On the same day as last week’s markup, the Committee for a Responsible Federal Budget argued the legislation “could ultimately cost substantially more” than $64 billion because of a “relatively gimmicky loan approach” where pension funds get interest-only loans for 29 years and then pay a balloon payment including the full principal in year 30.

The Congressional Budget Office has projected that once the PBGC’s multiemployer program becomes insolvent, plans that were only 65 percent funded as of 2016 would be able to cover only 20 percent of the benefits they owe by 2036.

Pension funds had to be at the 65 percent funding level to receive assistance in the initial version of the bill, but that was lowered to 40 percent in the substitute amendment the committee adopted. The $64 billion estimate was for an earlier version of the bill. Joint Committee on Taxation Chief of Staff Thomas Barthold told the committee that changes made in the substitute expanded the number of plans that could be assisted.

Neal, however, has argued the bill’s mechanism allowing Treasury to sell bonds to private investors and loan the proceeds at a low interest rate to struggling plans “in the end” would make the bill “very close to revenue neutral” as loans are repaid.

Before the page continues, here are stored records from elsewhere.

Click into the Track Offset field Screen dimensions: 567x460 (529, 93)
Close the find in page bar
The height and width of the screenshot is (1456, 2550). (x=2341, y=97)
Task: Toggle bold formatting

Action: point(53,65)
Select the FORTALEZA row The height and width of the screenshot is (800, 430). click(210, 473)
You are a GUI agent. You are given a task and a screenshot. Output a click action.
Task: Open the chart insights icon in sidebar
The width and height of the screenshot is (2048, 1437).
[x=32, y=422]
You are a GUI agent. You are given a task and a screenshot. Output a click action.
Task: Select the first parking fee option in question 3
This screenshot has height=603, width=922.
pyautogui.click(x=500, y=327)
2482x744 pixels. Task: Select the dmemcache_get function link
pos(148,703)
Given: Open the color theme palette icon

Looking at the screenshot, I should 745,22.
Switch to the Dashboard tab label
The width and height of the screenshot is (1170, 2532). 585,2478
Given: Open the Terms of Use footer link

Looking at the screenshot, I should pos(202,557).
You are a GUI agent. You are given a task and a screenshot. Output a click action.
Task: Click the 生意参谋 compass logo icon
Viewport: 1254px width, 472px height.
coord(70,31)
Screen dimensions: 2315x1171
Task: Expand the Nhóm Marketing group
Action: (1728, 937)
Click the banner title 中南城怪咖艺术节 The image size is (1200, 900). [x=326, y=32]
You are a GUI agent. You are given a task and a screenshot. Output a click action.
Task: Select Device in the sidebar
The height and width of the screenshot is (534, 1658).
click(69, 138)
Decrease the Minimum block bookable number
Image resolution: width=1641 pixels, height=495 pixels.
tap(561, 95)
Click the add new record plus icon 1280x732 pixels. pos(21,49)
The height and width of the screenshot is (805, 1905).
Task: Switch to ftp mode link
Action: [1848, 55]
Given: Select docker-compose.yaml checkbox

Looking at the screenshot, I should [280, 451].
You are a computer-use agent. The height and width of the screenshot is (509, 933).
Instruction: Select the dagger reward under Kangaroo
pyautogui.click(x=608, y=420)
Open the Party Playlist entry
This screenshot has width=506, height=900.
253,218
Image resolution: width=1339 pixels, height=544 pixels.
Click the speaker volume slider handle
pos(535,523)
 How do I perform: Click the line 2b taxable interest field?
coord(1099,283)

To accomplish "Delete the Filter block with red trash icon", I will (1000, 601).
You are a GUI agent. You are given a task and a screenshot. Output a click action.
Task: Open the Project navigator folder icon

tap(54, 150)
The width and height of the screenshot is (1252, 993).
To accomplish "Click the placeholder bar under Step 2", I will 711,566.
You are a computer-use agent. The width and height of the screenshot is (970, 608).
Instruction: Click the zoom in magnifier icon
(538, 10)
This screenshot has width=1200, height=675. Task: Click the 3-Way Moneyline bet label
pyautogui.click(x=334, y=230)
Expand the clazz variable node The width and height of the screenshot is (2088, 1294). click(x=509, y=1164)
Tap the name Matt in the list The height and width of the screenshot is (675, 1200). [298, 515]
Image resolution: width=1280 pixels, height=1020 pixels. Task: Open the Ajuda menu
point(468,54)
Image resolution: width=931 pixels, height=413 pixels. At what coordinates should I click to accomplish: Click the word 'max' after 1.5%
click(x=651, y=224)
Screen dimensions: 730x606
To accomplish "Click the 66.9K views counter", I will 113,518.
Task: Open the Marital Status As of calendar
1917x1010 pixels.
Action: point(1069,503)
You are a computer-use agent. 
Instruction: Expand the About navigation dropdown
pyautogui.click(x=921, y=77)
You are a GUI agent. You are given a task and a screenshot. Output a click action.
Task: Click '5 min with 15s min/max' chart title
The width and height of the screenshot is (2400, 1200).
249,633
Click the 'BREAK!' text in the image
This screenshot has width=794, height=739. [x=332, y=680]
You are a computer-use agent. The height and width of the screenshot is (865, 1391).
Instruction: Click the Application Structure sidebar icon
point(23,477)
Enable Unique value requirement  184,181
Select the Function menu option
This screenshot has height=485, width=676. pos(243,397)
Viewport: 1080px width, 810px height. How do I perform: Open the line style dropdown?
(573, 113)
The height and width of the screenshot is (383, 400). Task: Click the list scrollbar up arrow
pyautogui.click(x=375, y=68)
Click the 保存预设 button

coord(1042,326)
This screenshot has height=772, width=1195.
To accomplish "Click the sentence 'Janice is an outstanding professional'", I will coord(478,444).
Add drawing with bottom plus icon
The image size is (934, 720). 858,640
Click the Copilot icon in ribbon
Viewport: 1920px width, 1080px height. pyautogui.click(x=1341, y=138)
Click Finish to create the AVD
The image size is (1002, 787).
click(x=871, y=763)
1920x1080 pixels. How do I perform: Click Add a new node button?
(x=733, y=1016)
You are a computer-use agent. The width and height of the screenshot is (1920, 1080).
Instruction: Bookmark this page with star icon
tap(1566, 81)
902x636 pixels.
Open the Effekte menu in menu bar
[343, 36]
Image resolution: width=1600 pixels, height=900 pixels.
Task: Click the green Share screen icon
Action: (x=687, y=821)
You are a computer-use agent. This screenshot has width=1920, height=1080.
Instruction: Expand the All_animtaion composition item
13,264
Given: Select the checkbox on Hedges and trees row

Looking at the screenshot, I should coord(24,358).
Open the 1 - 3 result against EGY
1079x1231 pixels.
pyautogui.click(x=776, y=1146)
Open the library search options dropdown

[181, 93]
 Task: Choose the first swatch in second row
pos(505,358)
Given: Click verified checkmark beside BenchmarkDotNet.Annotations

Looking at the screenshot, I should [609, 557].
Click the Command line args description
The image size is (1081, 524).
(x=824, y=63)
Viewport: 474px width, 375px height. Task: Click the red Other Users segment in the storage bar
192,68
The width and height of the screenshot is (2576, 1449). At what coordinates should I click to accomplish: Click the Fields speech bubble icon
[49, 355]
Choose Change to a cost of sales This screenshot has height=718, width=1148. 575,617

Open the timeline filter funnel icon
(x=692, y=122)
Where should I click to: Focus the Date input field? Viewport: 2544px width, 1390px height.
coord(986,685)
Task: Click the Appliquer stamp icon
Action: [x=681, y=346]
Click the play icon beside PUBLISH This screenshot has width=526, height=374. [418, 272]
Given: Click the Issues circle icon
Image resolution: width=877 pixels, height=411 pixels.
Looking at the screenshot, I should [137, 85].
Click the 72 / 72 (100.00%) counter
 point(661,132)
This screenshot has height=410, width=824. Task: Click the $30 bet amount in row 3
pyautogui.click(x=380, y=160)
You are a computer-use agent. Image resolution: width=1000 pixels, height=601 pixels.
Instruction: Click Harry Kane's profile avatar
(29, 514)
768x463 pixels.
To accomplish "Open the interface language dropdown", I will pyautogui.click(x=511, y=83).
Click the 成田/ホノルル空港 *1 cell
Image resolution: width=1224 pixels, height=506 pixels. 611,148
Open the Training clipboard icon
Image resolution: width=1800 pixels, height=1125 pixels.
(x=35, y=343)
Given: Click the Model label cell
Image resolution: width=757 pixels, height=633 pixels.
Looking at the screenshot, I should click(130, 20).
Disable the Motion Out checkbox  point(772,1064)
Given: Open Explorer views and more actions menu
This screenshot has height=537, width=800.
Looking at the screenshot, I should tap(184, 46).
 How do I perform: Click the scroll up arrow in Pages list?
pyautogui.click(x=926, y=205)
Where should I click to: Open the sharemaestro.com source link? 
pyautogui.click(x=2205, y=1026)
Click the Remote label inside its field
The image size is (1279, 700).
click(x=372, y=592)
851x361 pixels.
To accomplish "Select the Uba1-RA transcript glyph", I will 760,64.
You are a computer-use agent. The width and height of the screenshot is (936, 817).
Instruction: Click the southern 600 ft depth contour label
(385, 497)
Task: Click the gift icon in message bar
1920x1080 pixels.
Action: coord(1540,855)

“This is not a bailout, this is simply a backstop to get these plans back on their feet,” Neal said prior to last week’s markup.

Advocates of the legislation say the costs would be far less than the potential costs of inaction. If the PBGC, which insures the funds and has taken premiums to do so, were on the hook for the entire costs, or the PBGC failed and more than a million workers had to turn to the social safety net for sustenance, the costs could be higher, they say.

While House Ways and Means Democrats turned down a dozen GOP amendments to the bill on party-line votes, at least 13 Republican amendments were withdrawn with an eye toward negotiating them into a final bill. Amending the bill is still on the table.

“Well, we’ve offered them the opportunity,” Neal said.